** EXERCISE AIM **
As the answer, give exactly the lines of the records below from the one with "Click the man's wristwatch in the photo" through the one with "Task: Choose the Pay Per Click filter", ends included and pictures left out.

────────

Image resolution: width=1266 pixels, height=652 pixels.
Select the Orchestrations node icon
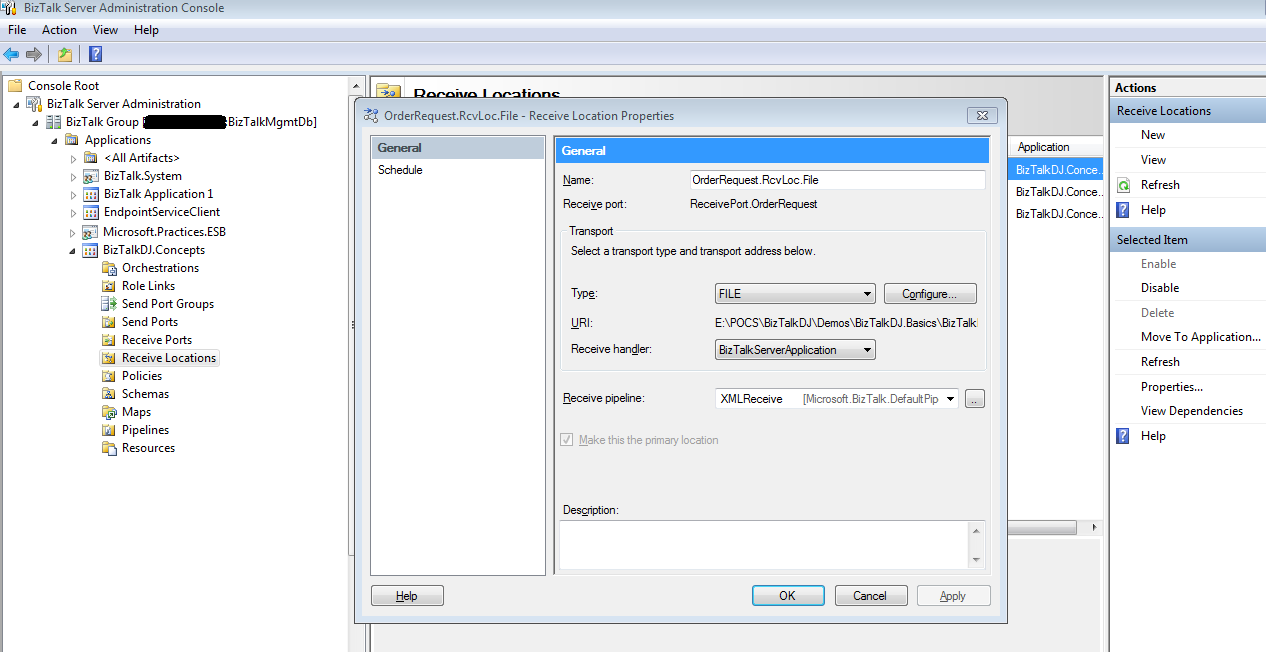108,267
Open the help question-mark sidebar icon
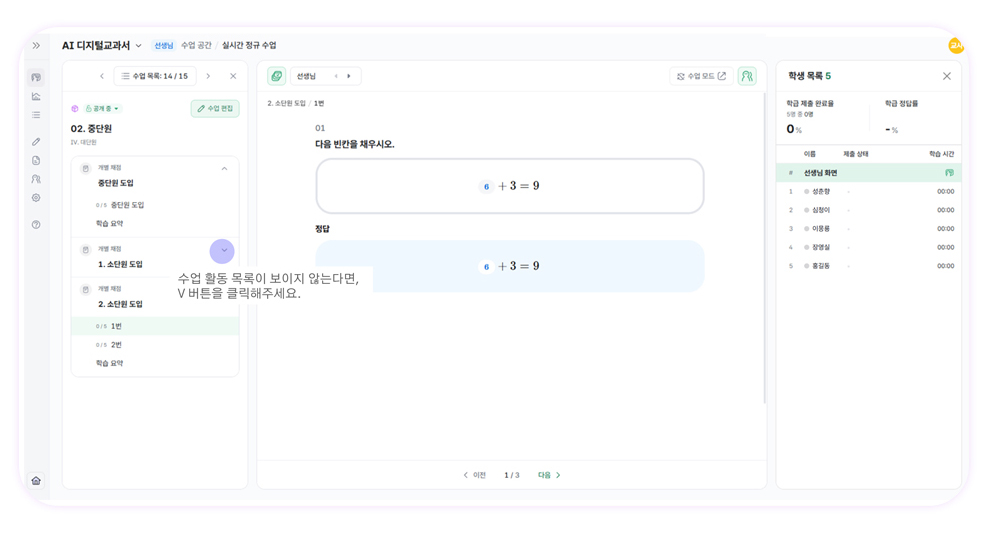The height and width of the screenshot is (535, 989). pos(36,225)
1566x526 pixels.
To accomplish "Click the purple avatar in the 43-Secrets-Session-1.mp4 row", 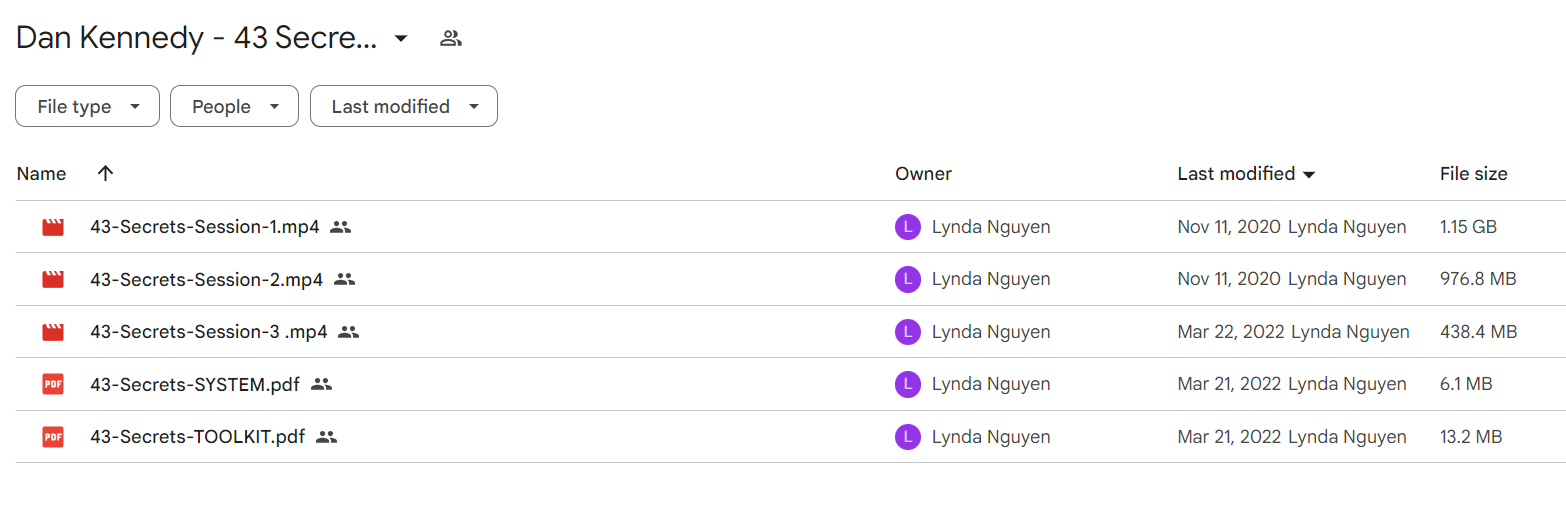I will [907, 227].
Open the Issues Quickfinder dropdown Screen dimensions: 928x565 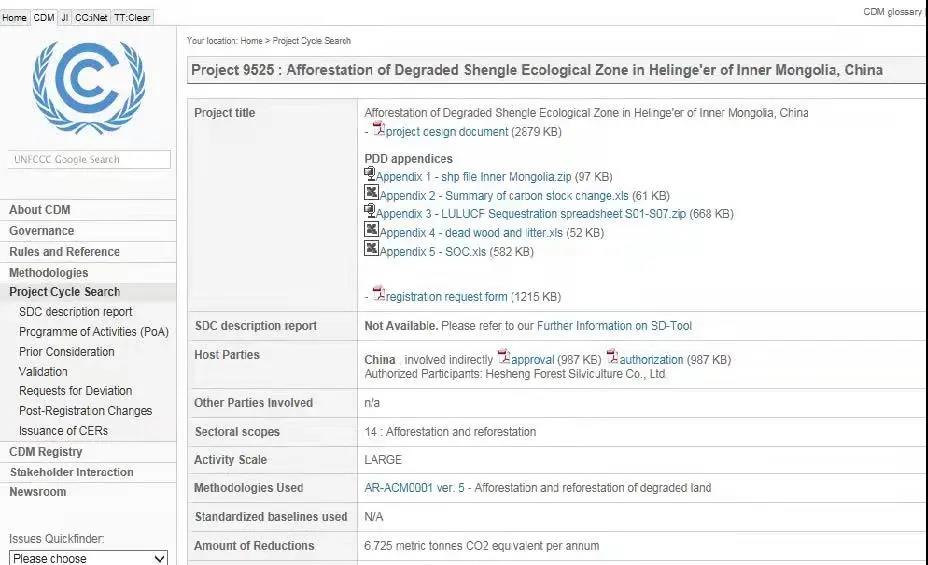pyautogui.click(x=88, y=558)
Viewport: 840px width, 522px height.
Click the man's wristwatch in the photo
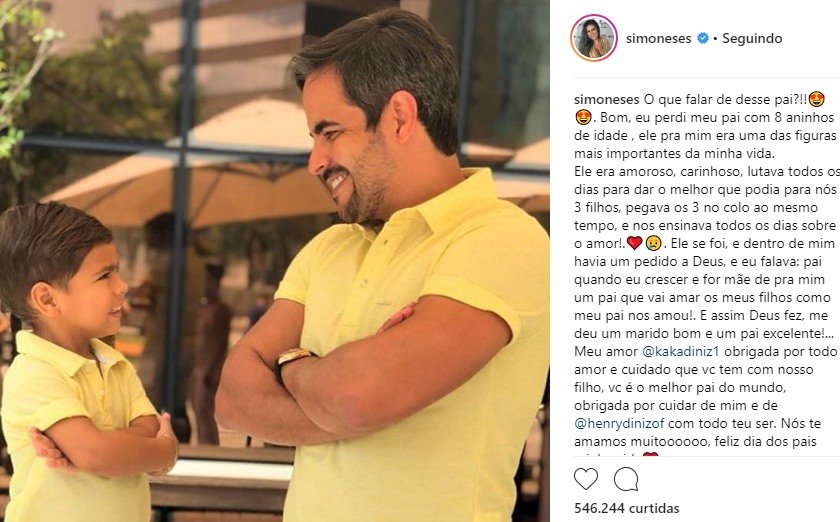tap(293, 360)
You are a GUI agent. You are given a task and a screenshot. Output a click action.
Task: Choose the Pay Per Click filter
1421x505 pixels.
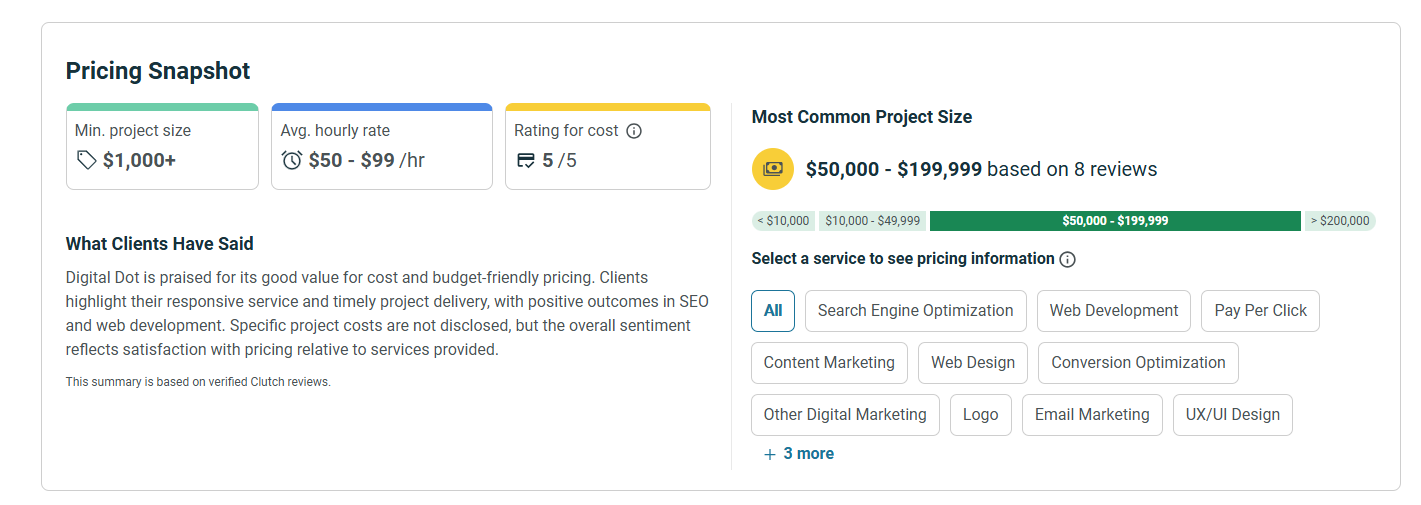(1260, 311)
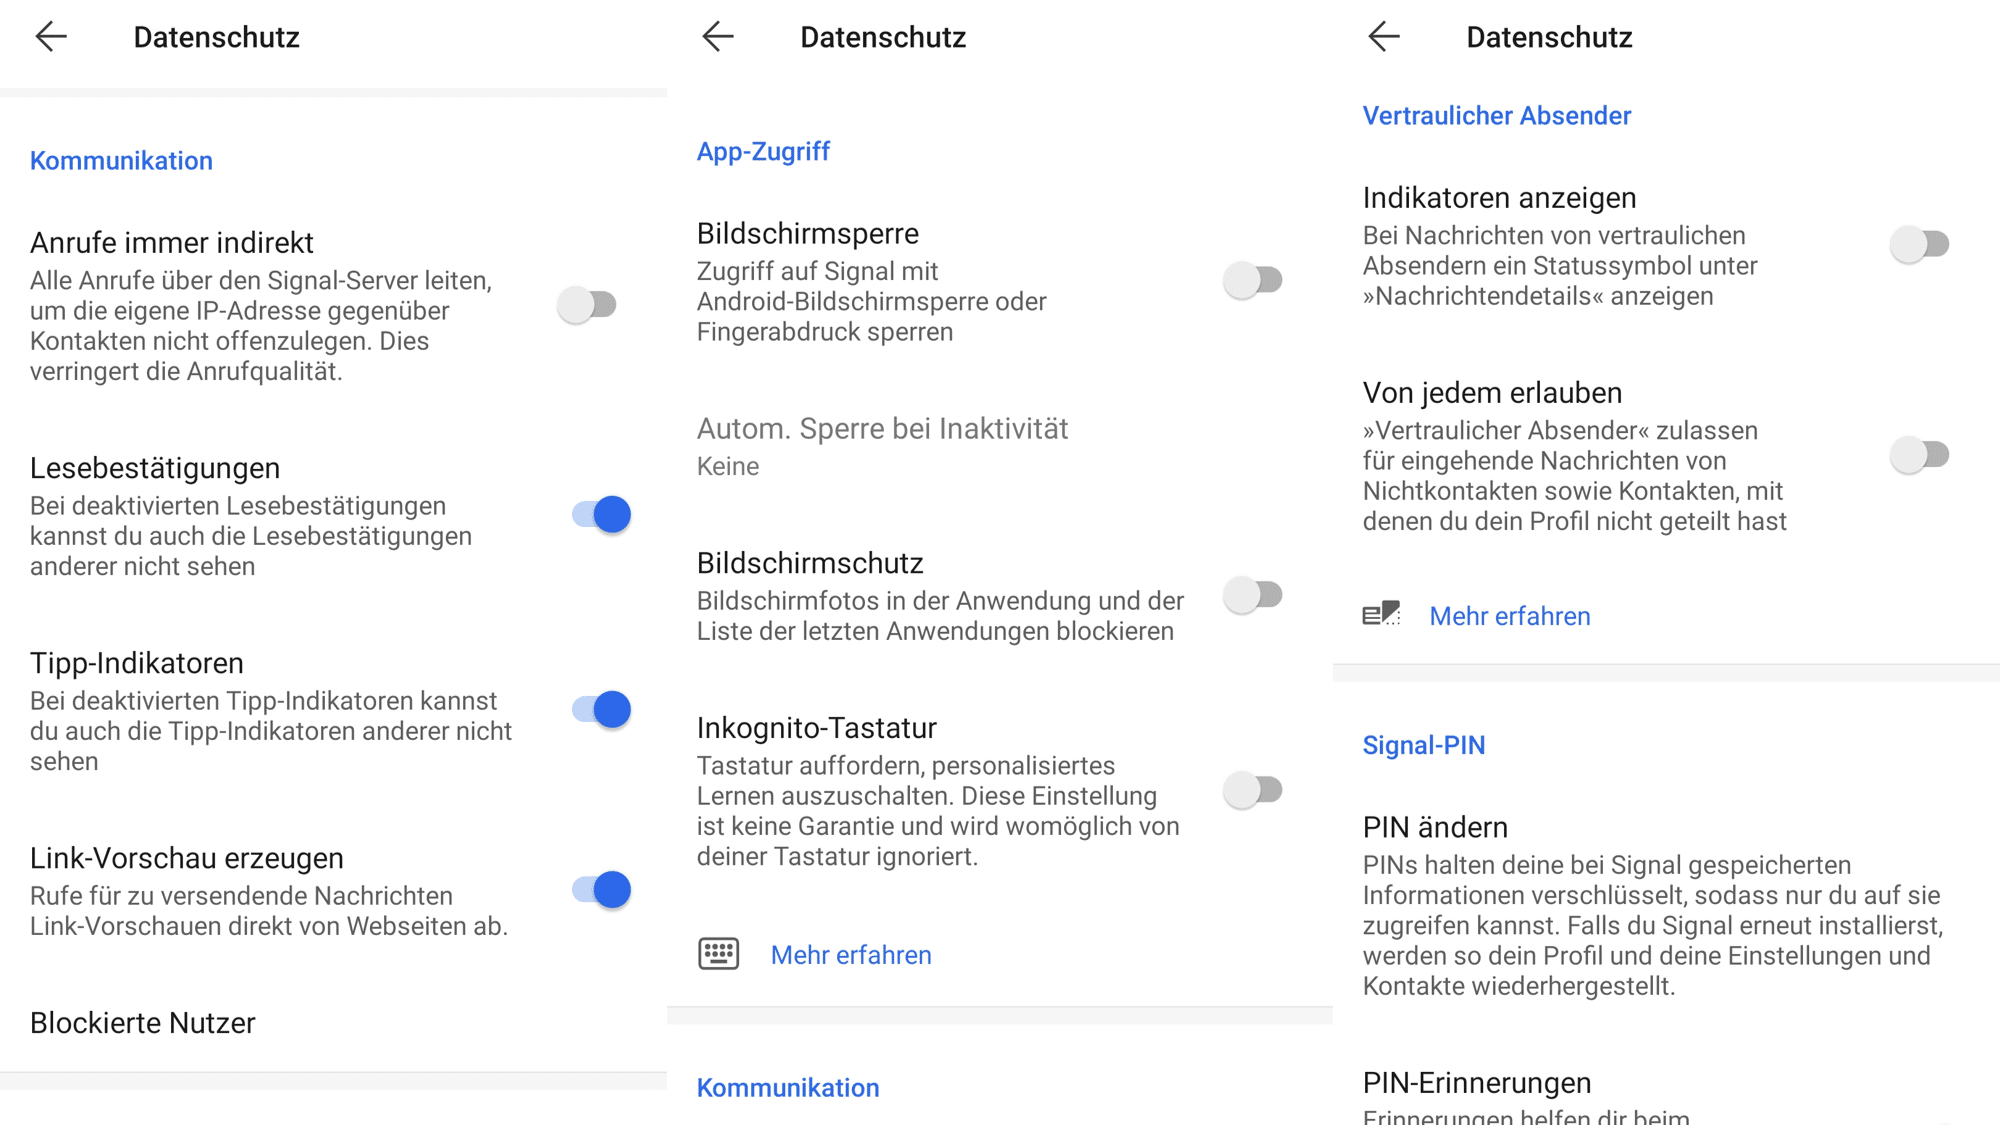Click the keyboard icon beside Mehr erfahren
The image size is (2000, 1125).
tap(718, 954)
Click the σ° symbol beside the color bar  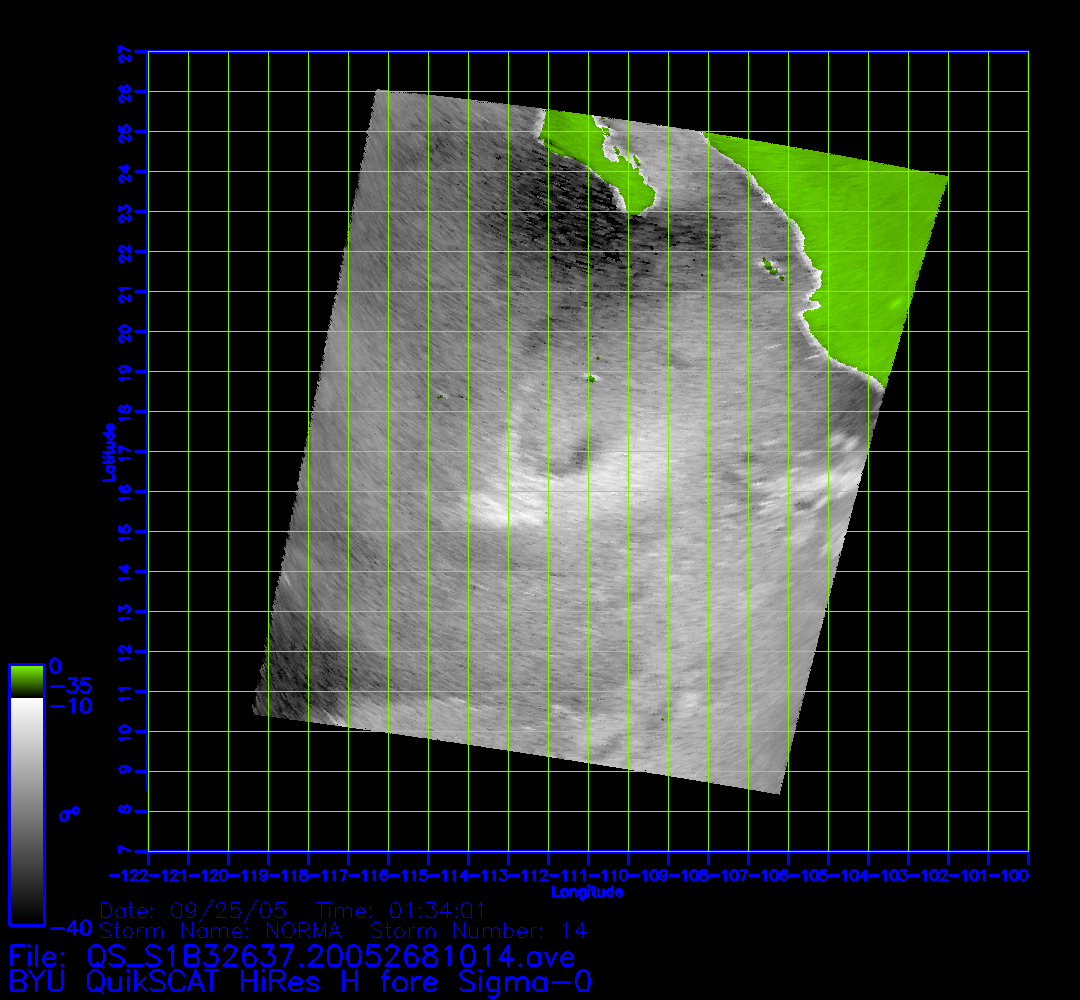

────────

** OUTPUT FOR THIS EXERCISE **
Click the man's wristwatch in the photo
tap(293, 360)
You are a GUI agent. You are given a task and a screenshot. Output a click action.
Task: Choose the Pay Per Click filter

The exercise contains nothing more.